The total employment from the model overview is 25714.40 and the direct employment from my contribution analysis is 2832.80 and total employment effect is 3441.10. Is it accurate to say that the ag sectors account for either 11.0% of jobs (using only direct employment effects) or 13.4% of jobs (using total effects)?
These same questions apply to labor income, value added and output.
Thanks!
Liz

Hi Elizabeth. First, we suggests that you make sure that the sum of direct employment for all 19 Agricultural sectors in the Study Area Data equals the sum of the total employment for these sectors in your Contribution Analysis results. If they match, then the correct computation would be to say that the Ag sectors account for 13.4% of jobs. We assume that this figure is the product of total employment effects from your contribution analysis results divided by the total employment from the Model overview screen (Study Area Data is better to perform these and other computations). . And yes, this would apply to labor income, value added and output as well. In fact to make the computations a little easier, you might consider using the data in the “Study Area Data” section of the model. The reason being is that you will have to develop estimates of Labor Income (Employee Compensation + Proprietor Income) and Value Added (Employee Compensation + Proprietor Income +Other Property Type Income +Tax on Production and Imports) to derive Ag. LI and VA as percentages of total LI and VA in the study region. Please let us know if we can be of further help. 
As suggested, I compared the employment provided in the Industry Detail with the total employment calculated from the contribution analysis and they were not the same. According to the Study Area, total employment for the 19 ag sectors (I'm assuming this is direct only) is 2884.60. My contribution analysis found a direct employment figure of 2884.5 and a total employment figure of 3502.70. Should the direct effect of the contribution analysis match the employment of the study area for the 19 sectors? 

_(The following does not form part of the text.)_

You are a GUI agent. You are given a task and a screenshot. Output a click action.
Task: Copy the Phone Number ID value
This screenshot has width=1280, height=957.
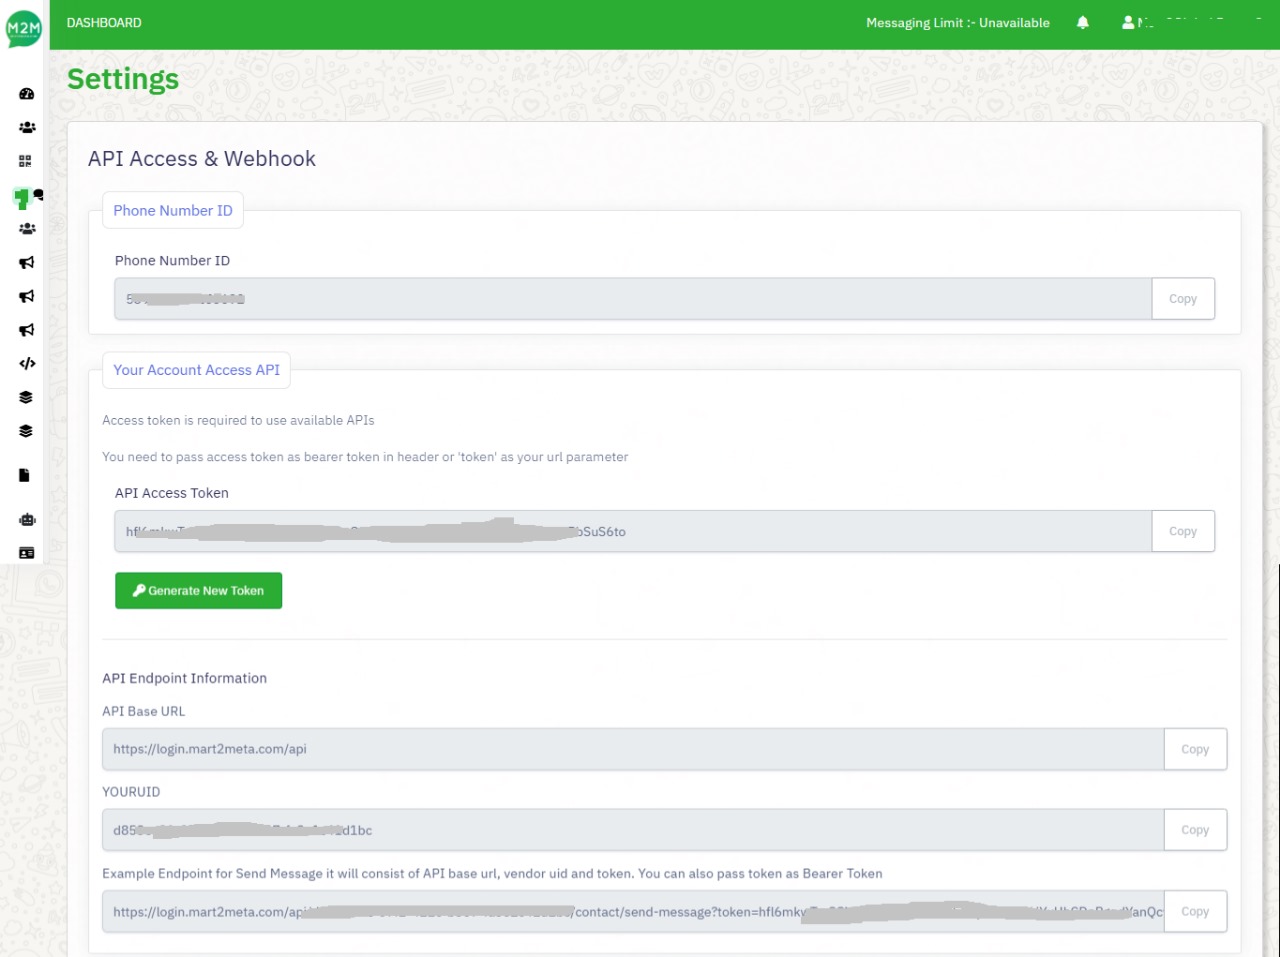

I also have an additional question. I'm running another contribution analysis to determine the contribution of the housing market (sales and new construction) on a multicounty region. Specifically, I'm looking at sectors 37construction of new residential permanent site, and 360real estate establishments. I was wondering if I should run a single industry contribution analysis on these separately, or if it would makes sense to combine them into a multisector analysis. I'm not sure of the best tools I should be using to make these type of decisions. Thanks, Liz 
Hi Elizabeth. Since you are only dealing with two industries, it would be very easy to run a contribution analysis on each sector. You would use the same procedure for running a single industry contribution analysis but use the methodology for each sector. You would create an Activity for each Event/sector and then a scenario for each Event. Don't forget to set your "Event Year" before entering your event value for each sector. When finished run your model and view your results for each scenario. Please let us know if we can be of further help to you.